[Date Prev][Date Next][Thread Prev][Thread Next][Date Index][Thread Index]

Re: text processes vs. string procedures

This page is part of the web mail archives of SRFI 13 from before July 7th, 2015. The new archives for SRFI 13 are here. Eventually, the entire history will be moved there, including any new messages.



   From: "Sergei Egorov" <esl@xxxxxxxxxxxxxxx>
   I understand your concern; many people do use ASCII and Latin-1 case
   mapping and are happy with what they get from the good old char-upcase and
   char-downcase.  And I am not against char-upcase and char-downcase as long
   as their definition is limited to ASCII; otherwise you will have to ignore
   three problems mentioned in the Unicode book: uppercase I may map to either
   i or dotless i (in Turkish), two uppercase letters SS may map to a single
   lowercase sharp s in German, and this thing with French \'e.

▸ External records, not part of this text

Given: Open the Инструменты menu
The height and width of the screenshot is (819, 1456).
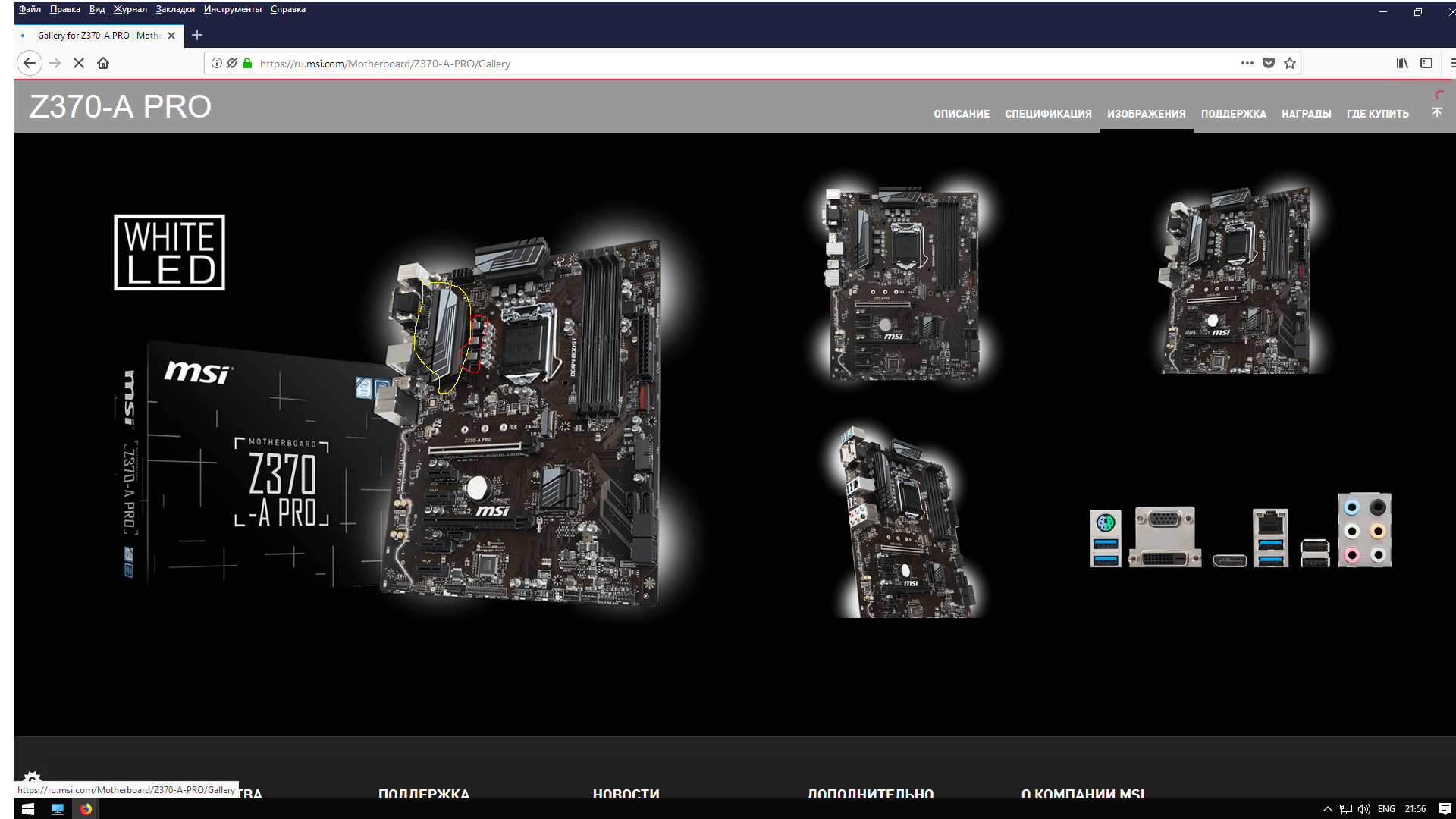Looking at the screenshot, I should point(232,9).
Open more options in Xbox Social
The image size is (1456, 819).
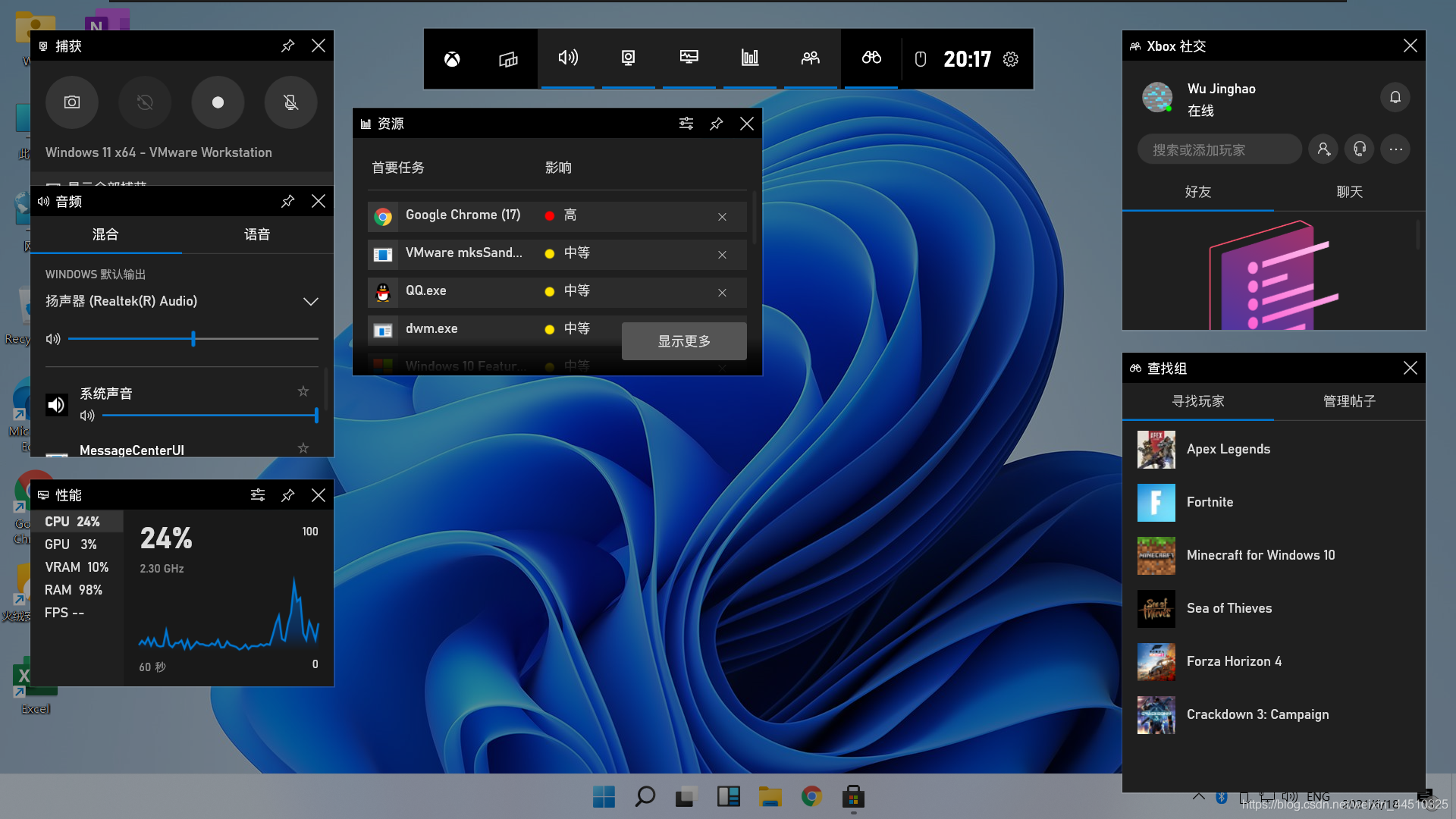1395,149
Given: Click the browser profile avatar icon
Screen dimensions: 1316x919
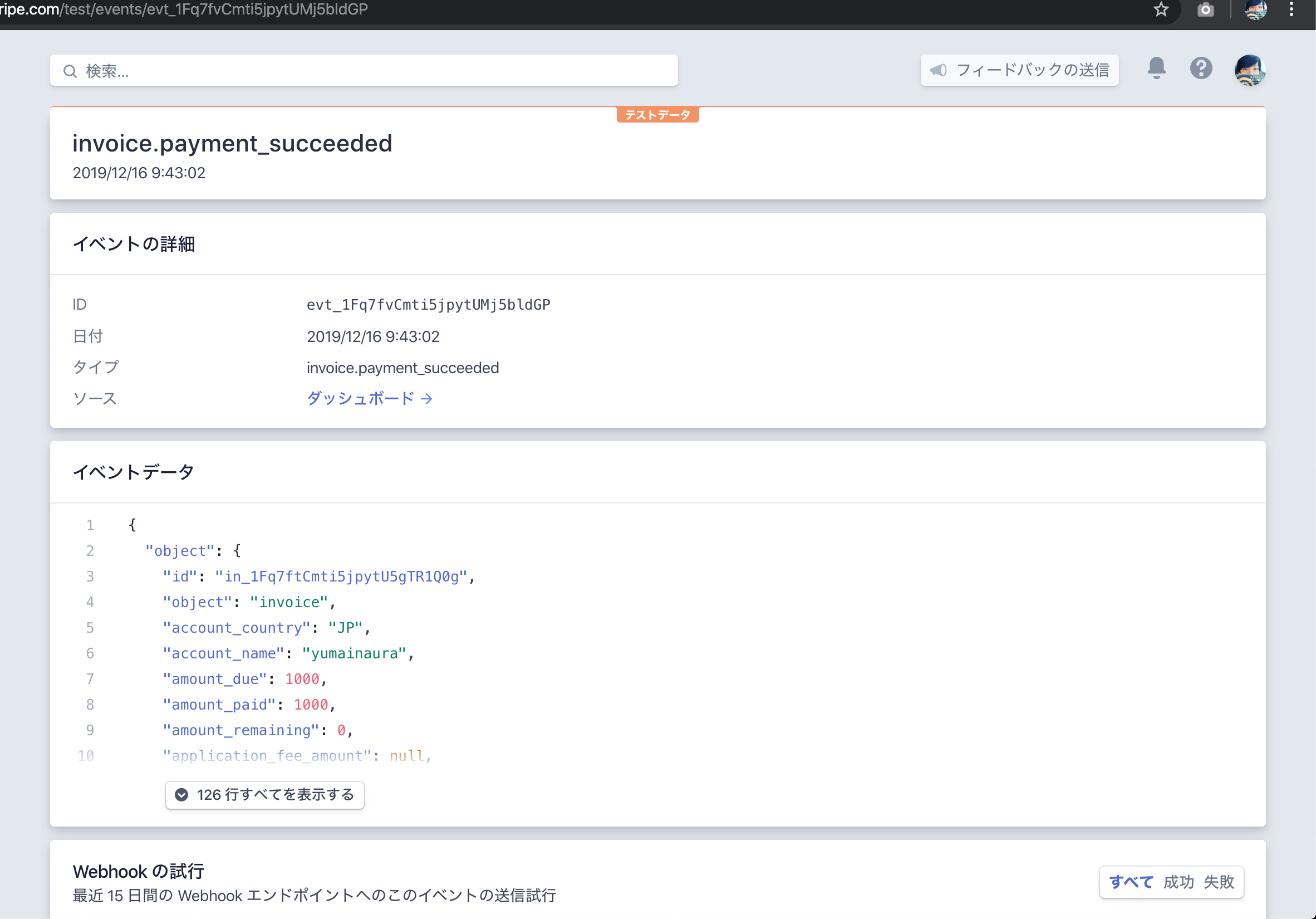Looking at the screenshot, I should point(1255,9).
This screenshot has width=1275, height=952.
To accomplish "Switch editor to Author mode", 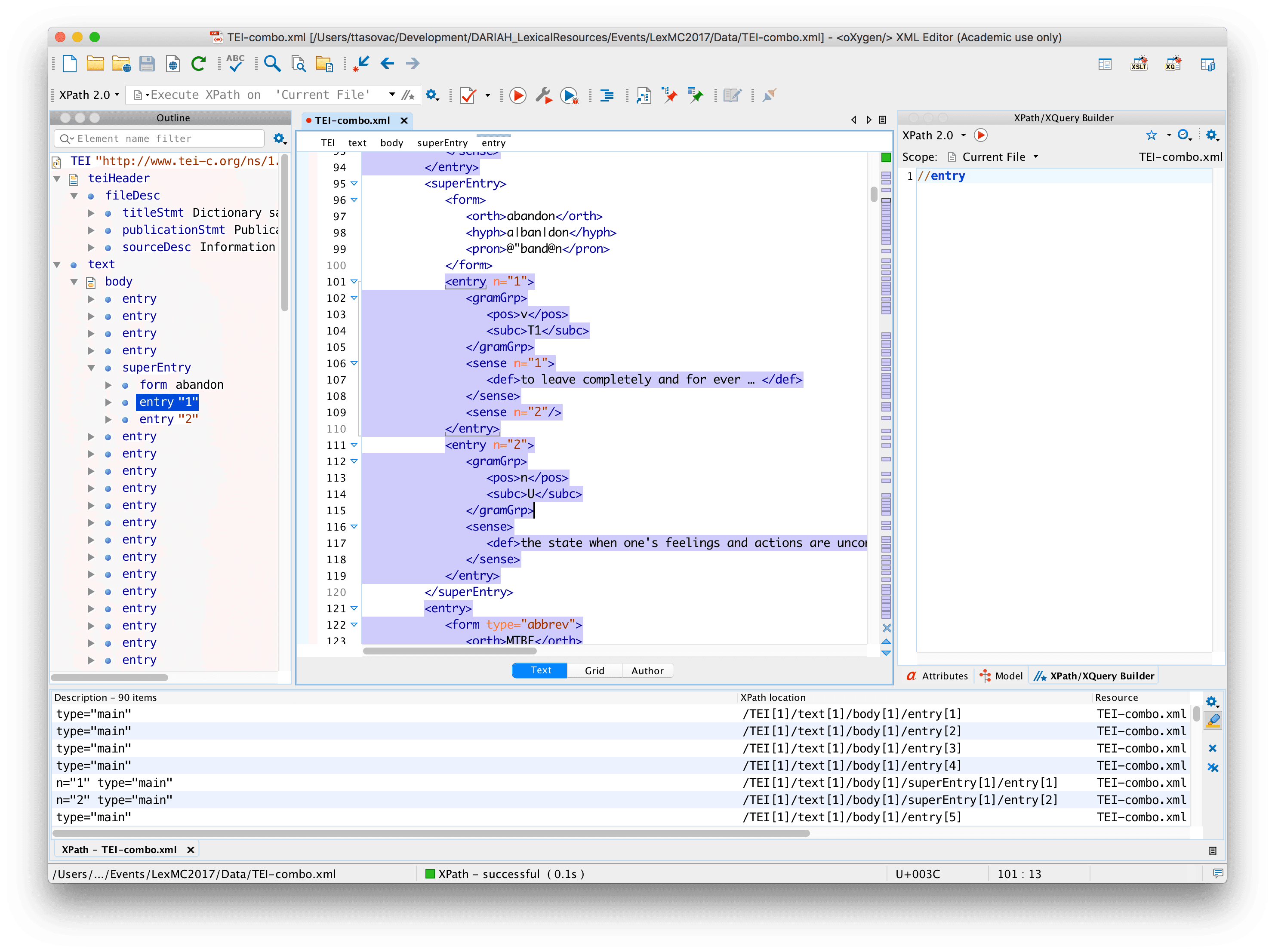I will [647, 670].
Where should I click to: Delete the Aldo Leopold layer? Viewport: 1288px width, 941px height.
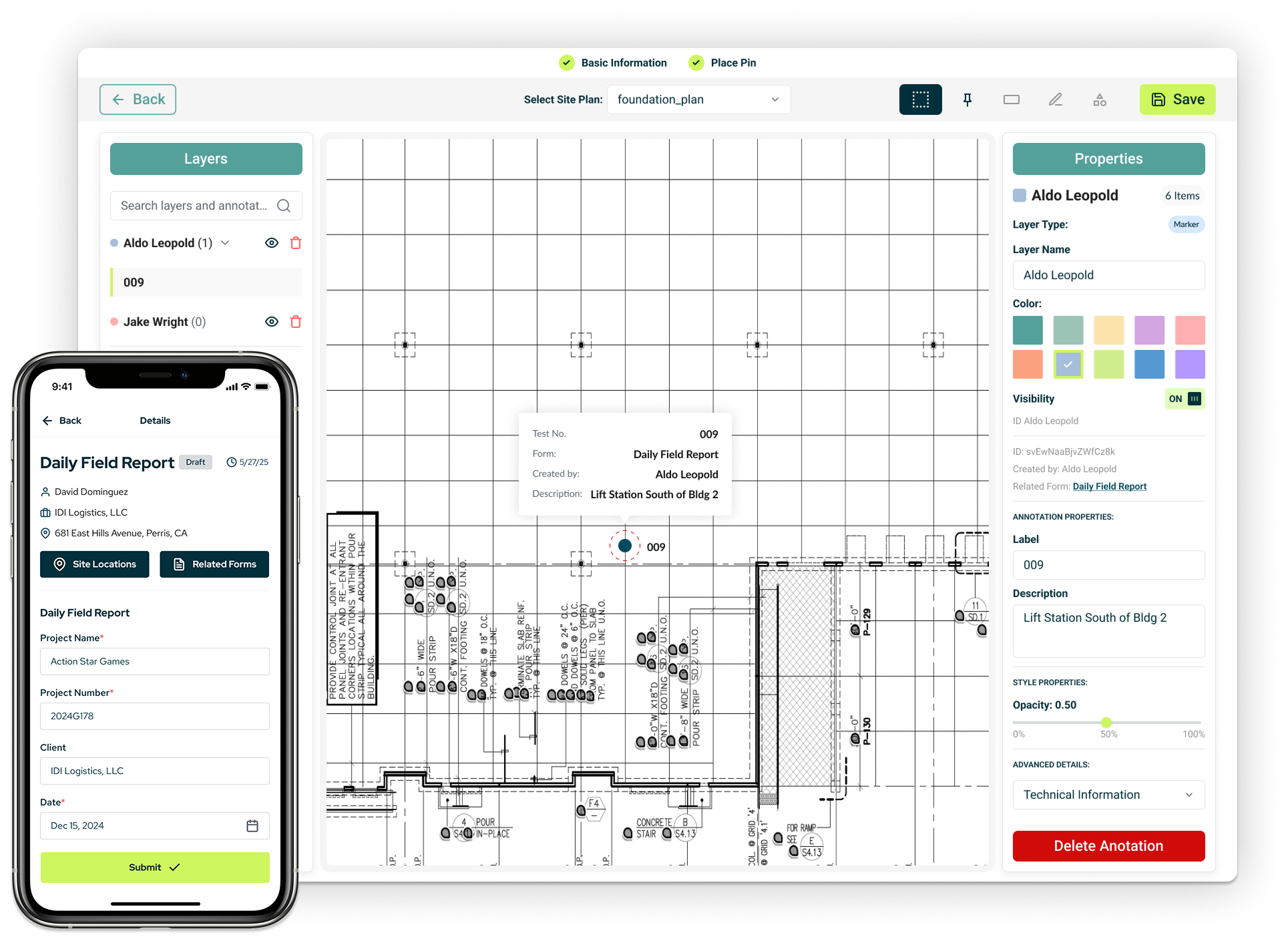(x=296, y=242)
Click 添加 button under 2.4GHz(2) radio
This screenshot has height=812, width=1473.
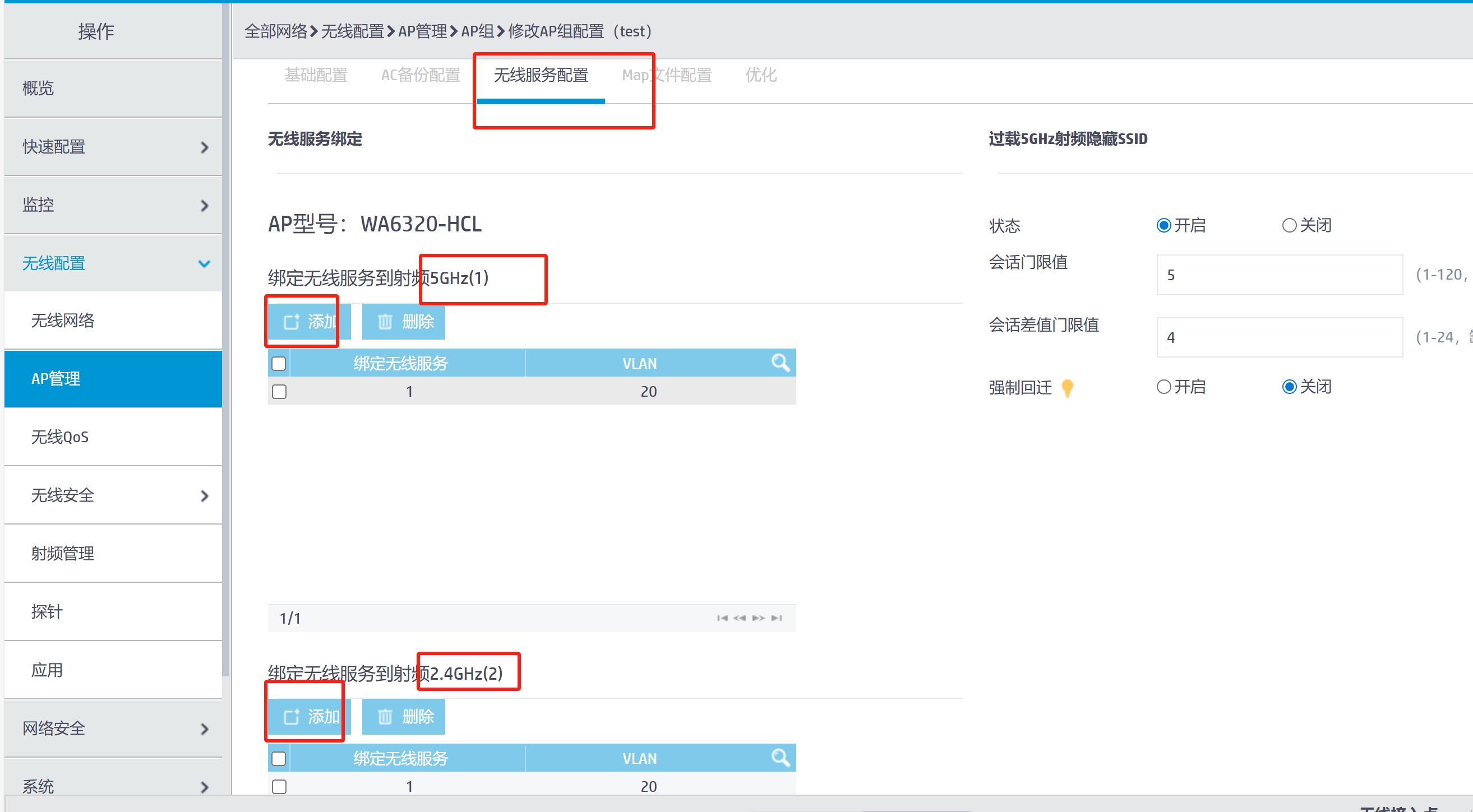pyautogui.click(x=310, y=717)
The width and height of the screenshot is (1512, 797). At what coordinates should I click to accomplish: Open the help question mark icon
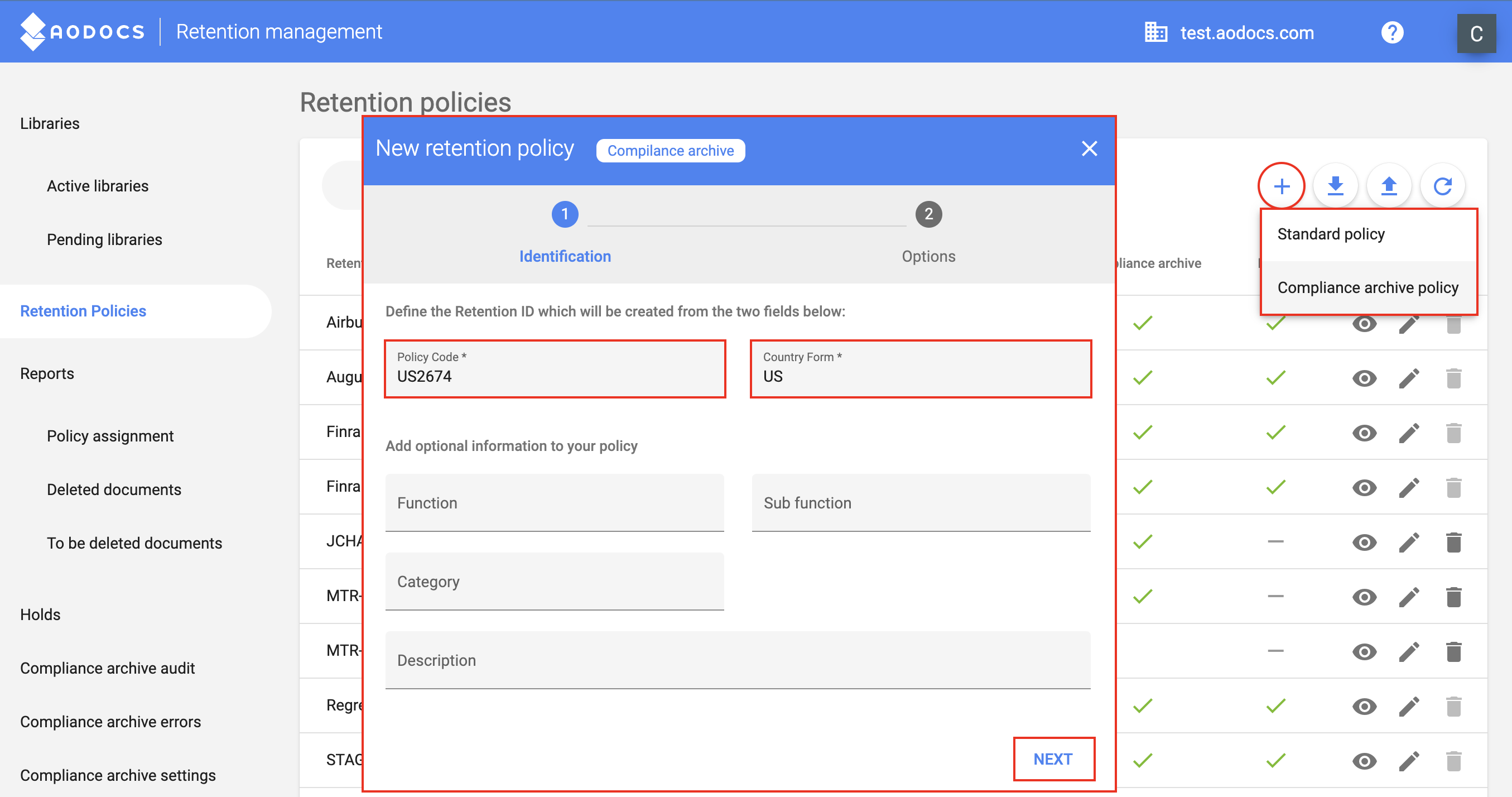1391,32
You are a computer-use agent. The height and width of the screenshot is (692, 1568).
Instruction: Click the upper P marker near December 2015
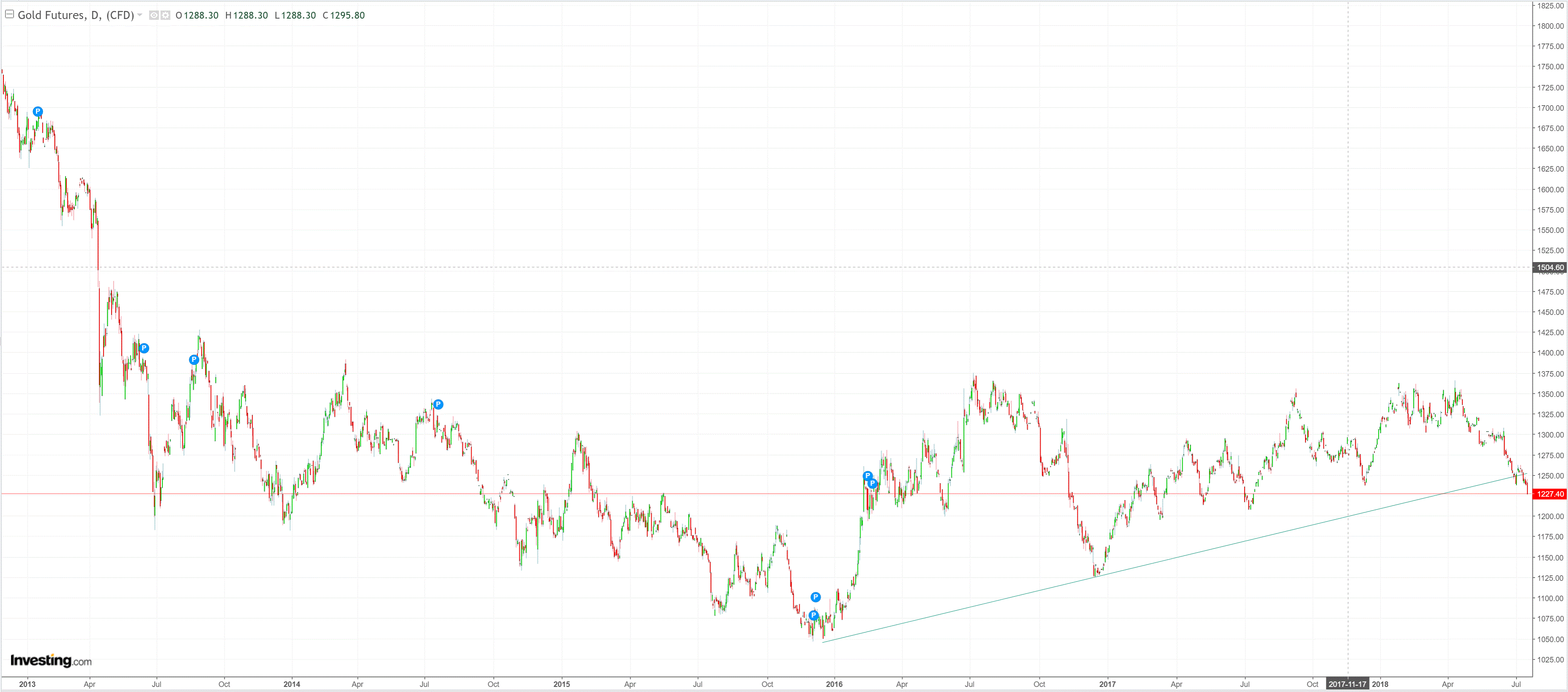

We are lucky
   that there are just three problems with case folding, but collation is
   *much* worse. My suggestion would be to restrict char-upcase,
   char-downcase, and their derivatives to ASCII and explicitly specify that
   string>? and other comparisons are based on mechanical code-point
   comparison that might not correspond to any 'natural' comparison in a real
   language. This approach makes the library reasonably useful, simple to
   implement, and really fast. I believe that attempting to define
   language-dependent interface to collation based on strings is wrong:
   collation works best when it deals with language-specific units larger than
   one character, and the 'text' abstraction suits this task much better.

Wait wait wait -- I am *not* proposing CHAR-UPCASE and CHAR-DOWNCASE.
These procedures are *not* part of SRFI-13. You are quite right -- they have
real problems with non-ASCII char encodings. What is in SRFI-13 is
      STRING-UPCASE
      STRING-DOWNCASE
      STRING-TITLECASE
These can handle the various issues involved in case-mapping text (e.g.,
upcasing German es-szet expanding to 2 chars, Greek sigma downcasing in a
context-dependent way, titlecasing compound chars like "fi" or "dz"). No
problem. Unicode TR 21 explains clearly and carefully how to do it for
Unicode.

Note also that I punted the side-effecting STRING-UPCASE! et al. because
of the one-char->two-char case mapping issues. 

Your general point about these operations no longer being simply
char->char, but being string->string or text->text is right on the money.

However, I have nothing intelligent to say about collation and string
comparison in the wide Unicode world today. If I can't come up with something
reasonable that works in ASCII, Latin-1 *and* a Unicode setting, I'll punt the
string-comparison functions, which I think would be a huge blow to the
library.  
    -Olin